*ACTION ITEM:*
Each entry is to be retyped exactly as it stands.

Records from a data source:
BEGIN
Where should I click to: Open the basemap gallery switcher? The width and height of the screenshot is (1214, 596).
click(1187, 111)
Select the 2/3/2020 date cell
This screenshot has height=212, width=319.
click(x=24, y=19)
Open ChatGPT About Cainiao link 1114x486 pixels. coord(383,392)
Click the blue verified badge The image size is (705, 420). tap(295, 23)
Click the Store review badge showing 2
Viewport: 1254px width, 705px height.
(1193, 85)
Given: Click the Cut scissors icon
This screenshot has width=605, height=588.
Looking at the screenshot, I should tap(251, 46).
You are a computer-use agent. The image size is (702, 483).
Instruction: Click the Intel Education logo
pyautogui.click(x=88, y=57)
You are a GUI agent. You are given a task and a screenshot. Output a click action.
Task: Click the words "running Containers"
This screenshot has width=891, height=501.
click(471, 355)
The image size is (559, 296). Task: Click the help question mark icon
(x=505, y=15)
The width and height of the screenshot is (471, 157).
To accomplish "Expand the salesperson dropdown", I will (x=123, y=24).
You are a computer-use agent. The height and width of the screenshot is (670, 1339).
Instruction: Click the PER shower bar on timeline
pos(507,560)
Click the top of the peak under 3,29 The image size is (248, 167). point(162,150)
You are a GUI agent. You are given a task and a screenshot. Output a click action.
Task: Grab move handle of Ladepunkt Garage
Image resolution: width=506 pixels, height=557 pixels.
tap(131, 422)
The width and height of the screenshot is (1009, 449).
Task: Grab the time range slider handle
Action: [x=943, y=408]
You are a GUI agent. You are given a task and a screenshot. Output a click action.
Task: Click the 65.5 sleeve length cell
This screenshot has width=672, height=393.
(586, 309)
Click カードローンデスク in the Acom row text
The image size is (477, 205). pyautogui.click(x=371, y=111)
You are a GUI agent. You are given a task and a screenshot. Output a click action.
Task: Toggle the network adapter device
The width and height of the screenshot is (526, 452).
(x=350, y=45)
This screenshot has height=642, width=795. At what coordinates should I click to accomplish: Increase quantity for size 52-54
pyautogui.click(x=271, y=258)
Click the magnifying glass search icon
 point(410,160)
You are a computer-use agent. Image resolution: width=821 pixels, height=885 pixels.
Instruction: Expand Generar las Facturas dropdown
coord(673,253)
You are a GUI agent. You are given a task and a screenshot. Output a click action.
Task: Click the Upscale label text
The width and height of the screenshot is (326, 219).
END
*FINISHED EXERCISE:*
Where should I click to: Open the basemap gallery switcher? The width and height of the screenshot is (1214, 596).
click(1187, 111)
Select the 2/3/2020 date cell
This screenshot has height=212, width=319.
click(x=24, y=19)
Open ChatGPT About Cainiao link 1114x486 pixels. coord(383,392)
Click the blue verified badge The image size is (705, 420). tap(295, 23)
Click the Store review badge showing 2
Viewport: 1254px width, 705px height.
(1193, 85)
Given: Click the Cut scissors icon
This screenshot has width=605, height=588.
Looking at the screenshot, I should tap(251, 46).
You are a computer-use agent. The image size is (702, 483).
Instruction: Click the Intel Education logo
pyautogui.click(x=88, y=57)
You are a GUI agent. You are given a task and a screenshot. Output a click action.
Task: Click the words "running Containers"
This screenshot has width=891, height=501.
click(471, 355)
The image size is (559, 296). Task: Click the help question mark icon
(x=505, y=15)
The width and height of the screenshot is (471, 157).
To accomplish "Expand the salesperson dropdown", I will (x=123, y=24).
You are a computer-use agent. The height and width of the screenshot is (670, 1339).
Instruction: Click the PER shower bar on timeline
pos(507,560)
Click the top of the peak under 3,29 The image size is (248, 167). point(162,150)
You are a GUI agent. You are given a task and a screenshot. Output a click action.
Task: Grab move handle of Ladepunkt Garage
Image resolution: width=506 pixels, height=557 pixels.
tap(131, 422)
The width and height of the screenshot is (1009, 449).
Task: Grab the time range slider handle
Action: [x=943, y=408]
You are a GUI agent. You are given a task and a screenshot. Output a click action.
Task: Click the 65.5 sleeve length cell
This screenshot has width=672, height=393.
(586, 309)
Click カードローンデスク in the Acom row text
The image size is (477, 205). pyautogui.click(x=371, y=111)
You are a GUI agent. You are given a task and a screenshot. Output a click action.
Task: Toggle the network adapter device
The width and height of the screenshot is (526, 452).
(x=350, y=45)
This screenshot has height=642, width=795. At what coordinates should I click to accomplish: Increase quantity for size 52-54
pyautogui.click(x=271, y=258)
Click the magnifying glass search icon
 point(410,160)
You are a computer-use agent. Image resolution: width=821 pixels, height=885 pixels.
Instruction: Expand Generar las Facturas dropdown
coord(673,253)
You are a GUI agent. You are given a task and a screenshot. Output a click action.
Task: Click the Upscale label text
The width and height of the screenshot is (326, 219).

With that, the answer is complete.